Vous nommez un directeur général et vous choisissez un autre nom ; mais qu’aurez-vous créé ? Trois silos, aux fonctionnements très disparates ! La réaction du gouvernement était la bonne : abattre les murs du secret entre les trois administrations grâce à une loi de coopération. La compartimentalisation ne bénéficie qu’aux fraudeurs et autres criminels. On a aujourd’hui un échange de données avec un très grand nombre d’administrations. Cela nous donne un savoir incroyable, plus étendu qu’il ne l’a jamais été. Bien-sûr qu’il faut respecter le RGPD [Règlement communautaire général sur la protection des données, ndlr] qui impose des règles strictes. En plus, il faut convaincre le Conseil d’État qui défend sur cette question une vision libérale, éloignée de l’intérêt général et du bon fonctionnement de l’État. Quand le Premier ministre dit qu’il veut introduire le principe du « once only », c’est une très bonne chose. Mais dans la pratique, cela soulèvera de sérieux problèmes en matière de protection de données.
Plutôt que pour une fusion, vous plaidez pour une sorte de Steuerfahndung grand-ducale.
En matière de criminalité financière, nous sommes souvent confrontés à des structures extrêmement complexes. Le problème au Luxembourg, c’est que l’Enregistrement, la Douane, l’ACD, la CSSF et la Police judiciaire travaillent chacun dans leur coin. Il faudrait unir nos ressources. Je pense à une petite cellule d’experts : une douzaine de personnes ayant la qualité d’officier de Police judiciaire et travaillant sous l’autorité du Parquet.
En 2008 déjà, le gouvernement voulait donner la qualité d’officier de Police judiciaire à certains fonctionnaires d’ACD et de l’AED. Ce projet avait buté sur une opposition formelle du Conseil d’État.
Le gouvernement aurait dû passer outre cette opposition formelle. Le Conseil d’État notait que dans les procédures fiscales, le contribuable a un devoir de communication. Or, dans une procédure pénale, il n’est pas obligé de s’incriminer soi-même. Il aurait suffi de séparer les deux entités, les premiers s’occupant de l’imposition, les seconds des poursuites.
Une quinzaine de fonctionnaires travaillent actuellement au service anti-fraude. L’Enregistrement emploie probablement plus de gens pour nettoyer ses bureaux que pour combattre la fraude…

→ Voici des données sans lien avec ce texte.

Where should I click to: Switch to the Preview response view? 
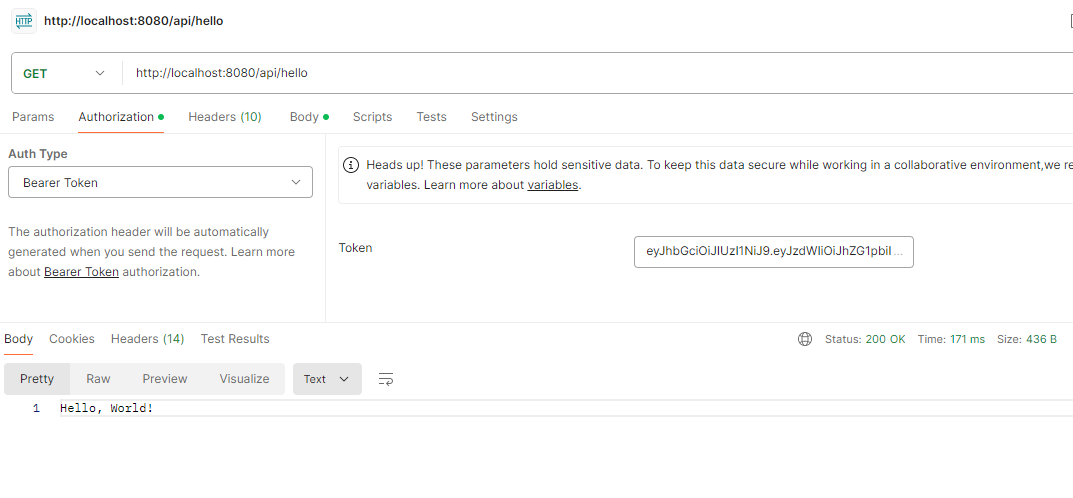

Les agents du service anti-fraude étaient recrutés parmi les meilleurs et plus expérimentés contrôleurs des bureaux d’imposition. Mais au bout d’années et d’années de travail en sous-effectif, nos bureaux sont asséchés. Il y a un réel manque de substance, et nous ne pouvons donc plus en tirer ce substrat. Pour le service anti-fraude, nous avons commencé à recruter des experts-comptables comme stagiaires dans la carrière A2. Mais cette greffe n’a pris qu’en partie. Nous pourrions apporter plus de recettes à l’État luxembourgeois si nous étions mieux outillés.
Le Luxembourg a passé le dernier examen du Gafi, mais de justesse. Catherine Bourin, la nouvelle « Madame anti-blanchiment » au ministère de la Justice, a récemment expliqué que le Luxembourg se trouvait « sur le fil du rasoir ». Le pays aurait obtenu la note « modéré » sur six des onze critères. Un de plus, et il aurait été greylisté.
C’est n’importe quoi cette déclaration ! Il n’appartient pas à une fonctionnaire de dire une telle chose sur l’évaluation, car elle n’est pas le Gafi, qui a pris sa décision en connaissance de cause. On a passé un examen auquel beaucoup d’autres pays, notamment l’Allemagne, ont échoué. En tant que tel, c’est un bon résultat. Vous pouvez gagner un match 1-0 ou 5-0, ce qui compte c’est de l’avoir gagné.